Opportunities for sustainable investment in India

By christopher heyes

Following the recent launch of the City of London report Supercharging Green Finance in India and the first Sustainable Investing UK India Partnership Forum, what do the opportunities for sustainable investment in India look like and how can the UK-India partnership support each other with their ambitious social and economic goals?

The UK was the first major economy to put into legislation its ambition to be carbon neutral by 2050. India has committed to producing 40% of its installed capacity to be non-fossil fuel sourced by 2030 and to reduce its CO2 emissions by 35% relative to 2005 levels by the same date.

So what`s all the hype? According to its own estimates, India needs to invest $450bn a year over the next 10 years to meet its urban sustainability and renewable energy target. This includes $30bn a year on energy and that’s excluding investments in grid infrastructure which will significantly increase this amount.

The current model for such investments is heavily reliant on the banks and NBFC`s (non-banking financial company) however these sources are under strain already and unable to meet the need with NPA`s (non-performing assets) at 10.8% – the 6th largest of any banking system in the world!  That, combined with the fact that infrastructure accounts for 36% of bad loans means there is a significant problem. So much so that the lack of capital has meant that large scale costs of borrowing have increased by 1% for green projects.

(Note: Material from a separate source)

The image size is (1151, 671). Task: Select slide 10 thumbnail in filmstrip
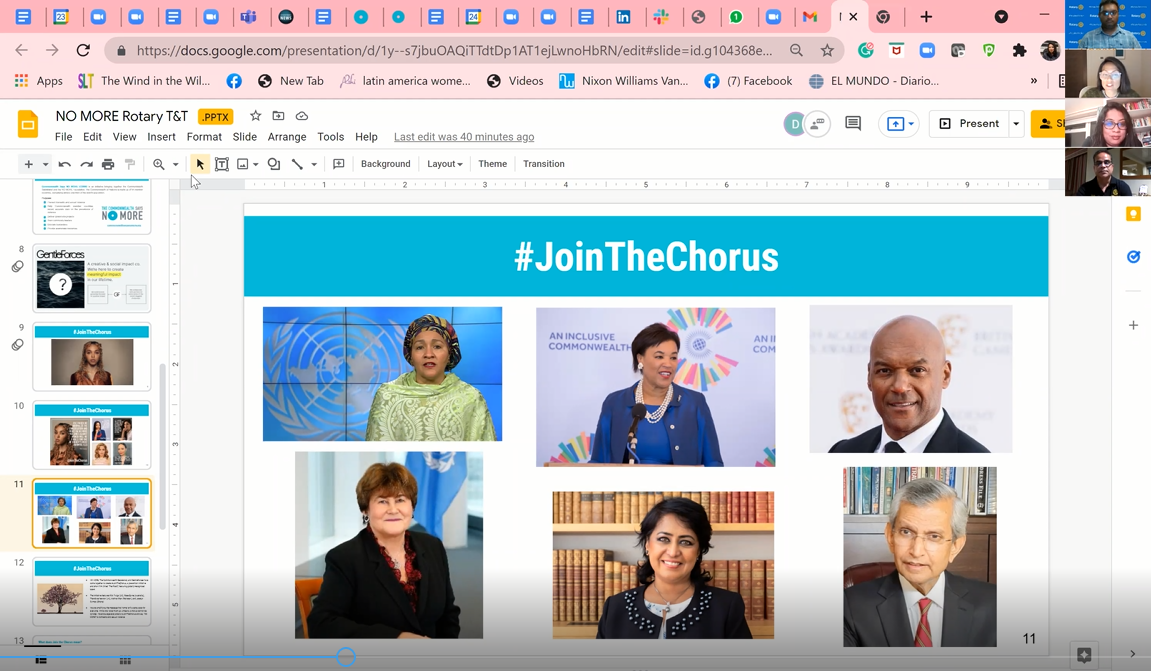[92, 435]
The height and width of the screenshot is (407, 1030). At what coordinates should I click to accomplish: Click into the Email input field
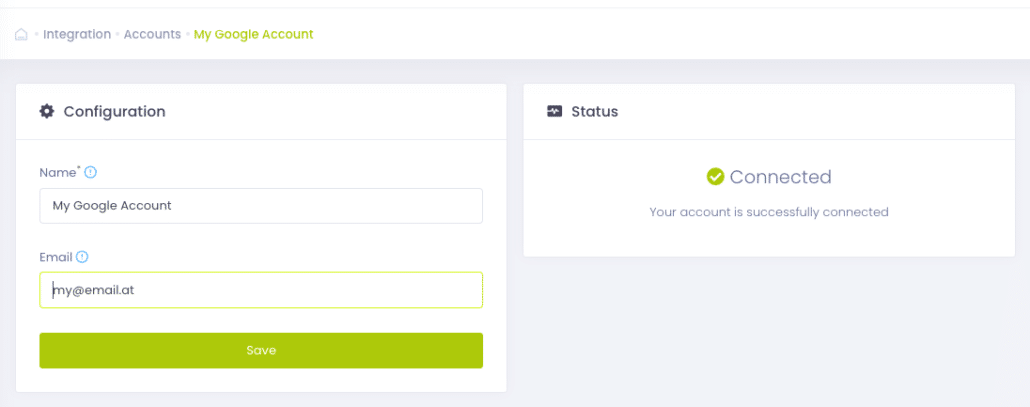tap(260, 290)
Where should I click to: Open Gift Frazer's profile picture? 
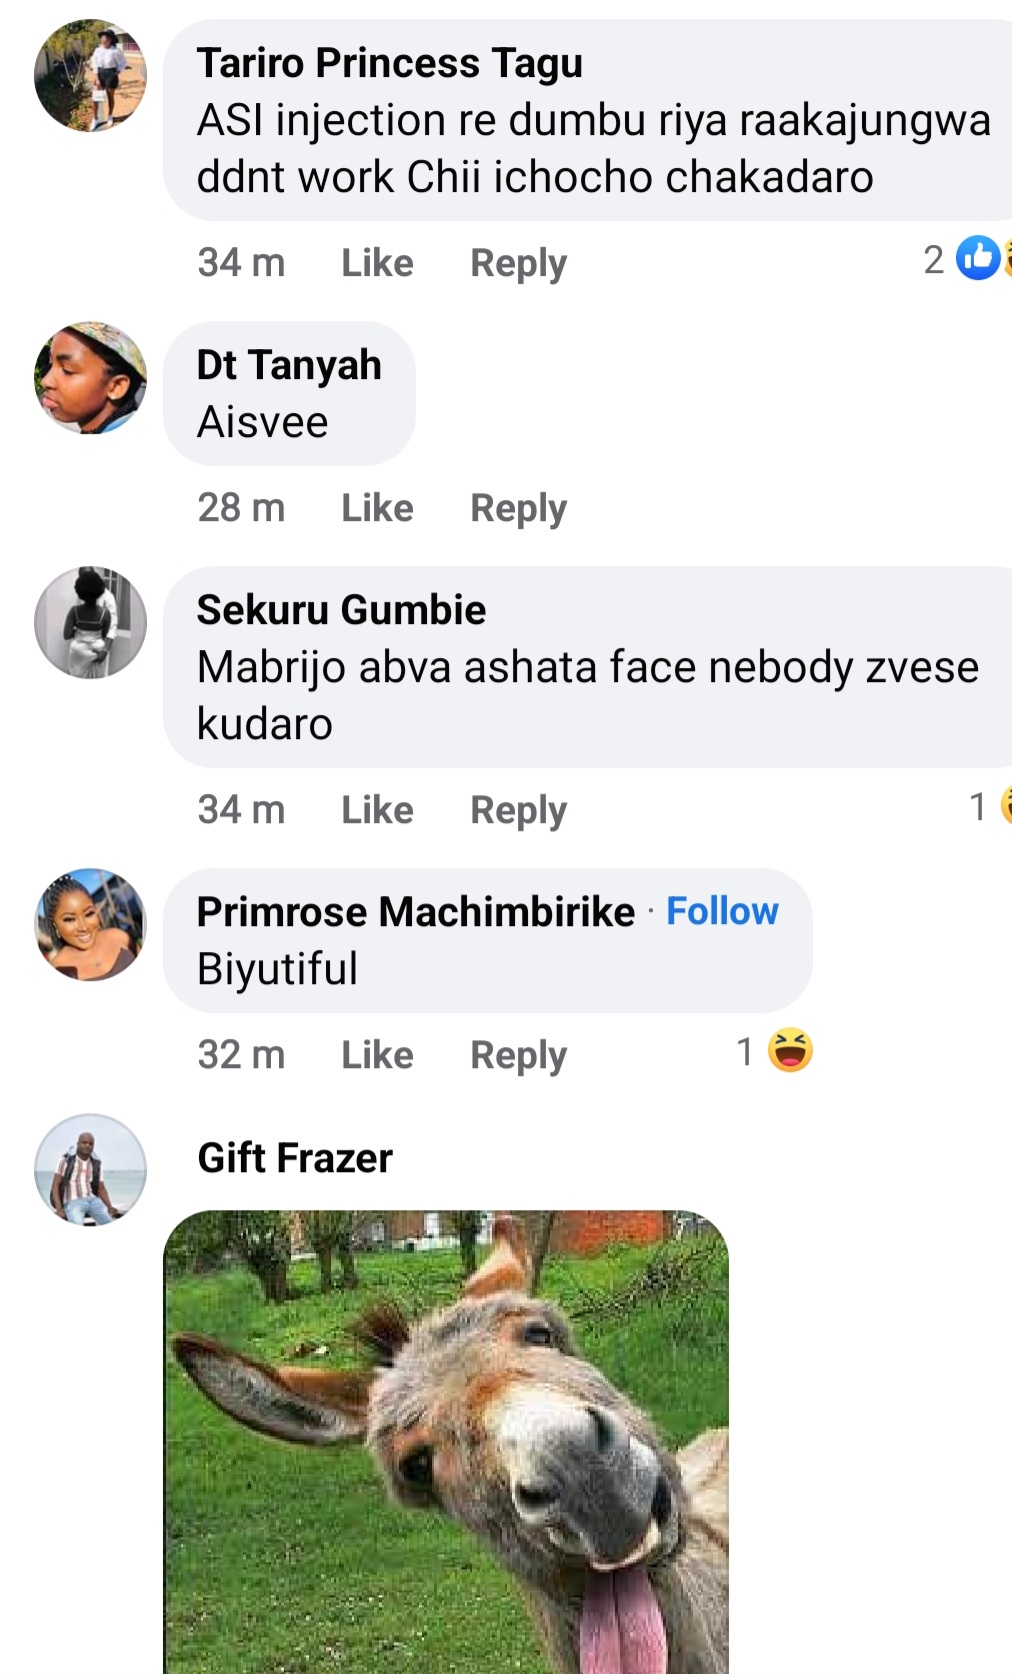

How then does green equity from both domestic and overseas investors help fill this gap? The rapid growth of ESG (Environment, Social and corporate Governance) investing is driven by consumers increasing awareness and conscious choice for their investments. ESG funds account for $31tn or 32% of the global investment pots but only 0.1% – $25bn – is invested in India, despite its position as the 6th largest economy on the planet.

Why is this?

Many investors will cite the need to remove regulatory barriers, especially on long term funds in the pension and insurance sectors. UKIBC`s Doing Business in India Report once again highlighted legal and regulatory impediments as the largest barrier to doing business in India, as 59% of our respondents cited.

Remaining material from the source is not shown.